So by “dating”, I meant starting that journey with a relationship that has the potential to become something long-term and stable.
since the arguments have generally been non-economic ones
Why did the non-economic arguments not make sense to you?
I think my argument is also not economic, but a mix of culture and politics, so maybe nothing new to you. It’s just that I think society is deeply divided about many things: old vs. young; rich vs. poor; male vs. female; capitalism vs. socialism/communism; heterosexual vs. homosexual; cisgender vs. transgender; kids vs. no kids; science vs. populism; inclusive language vs. existing language. It makes it really frustrating to find someone who doesn’t think you’re a bad person because of X, as if only X matters.
And then you can also add social media, online dating, and all that stuff to this. I tried online dating, and it was soul-crushing. Maybe I should try again, but I really think it’s not for me. Does it make sense to change to fit into a society you don’t even like?

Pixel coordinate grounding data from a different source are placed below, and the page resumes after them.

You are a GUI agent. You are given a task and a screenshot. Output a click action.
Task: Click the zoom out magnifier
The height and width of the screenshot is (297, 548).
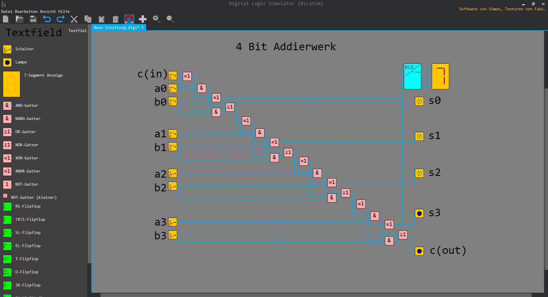(170, 19)
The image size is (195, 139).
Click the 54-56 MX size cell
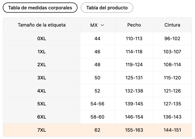[x=98, y=104]
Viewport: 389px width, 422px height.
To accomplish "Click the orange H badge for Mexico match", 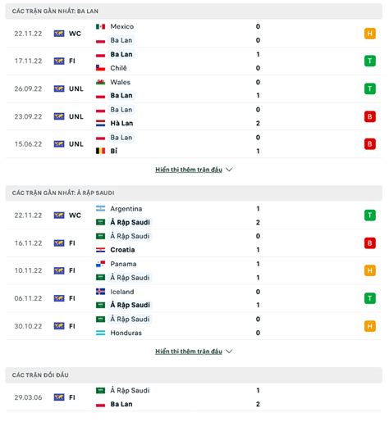I will (369, 34).
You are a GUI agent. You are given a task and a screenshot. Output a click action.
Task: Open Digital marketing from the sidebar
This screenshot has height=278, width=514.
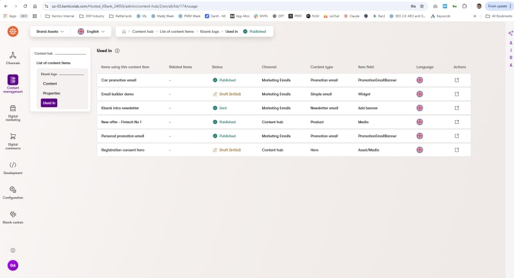pos(13,112)
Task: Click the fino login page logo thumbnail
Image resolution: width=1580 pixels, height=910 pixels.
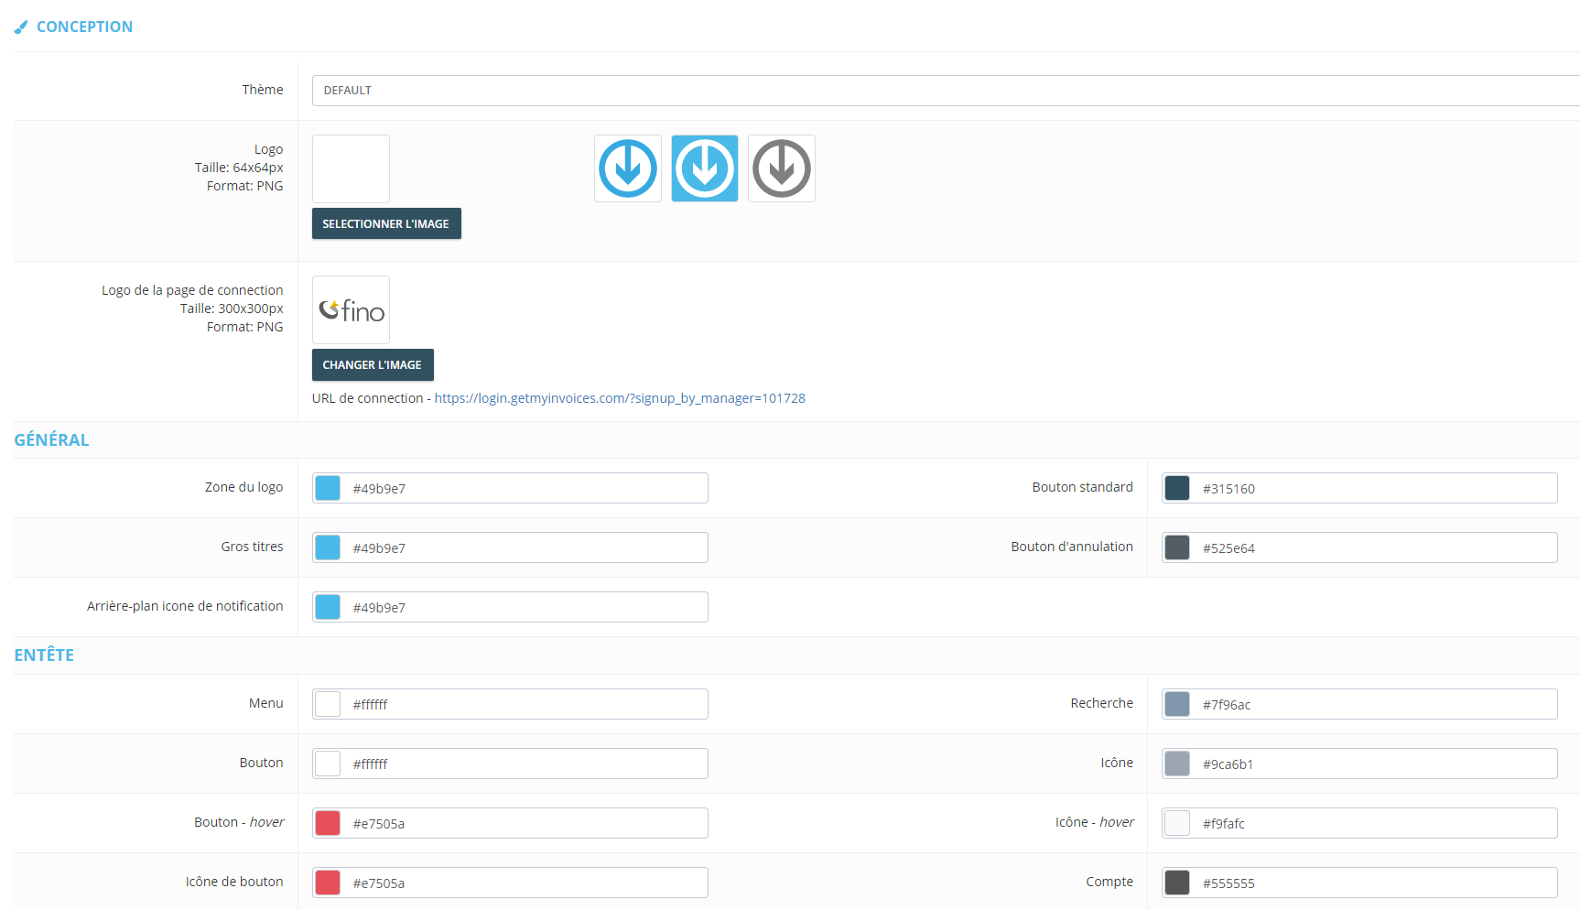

But I also think I’ve probably just been looking in the wrong places so far. I used to be politically left, but it turned out that women from the political left are far from what I want. I also met a girl who was far on the right (from my perspective), but she wasn’t what I wanted either. I’m also to blame, because bitcoin is one of those polarizing topics, and I didn’t necessarily handle that topic well when it came up.
I think the "End of the World" party from Mr. Robot might be something my generation (Gen Y) can resonate with, and Gen Z even more. Doesn't that mean there's a trend?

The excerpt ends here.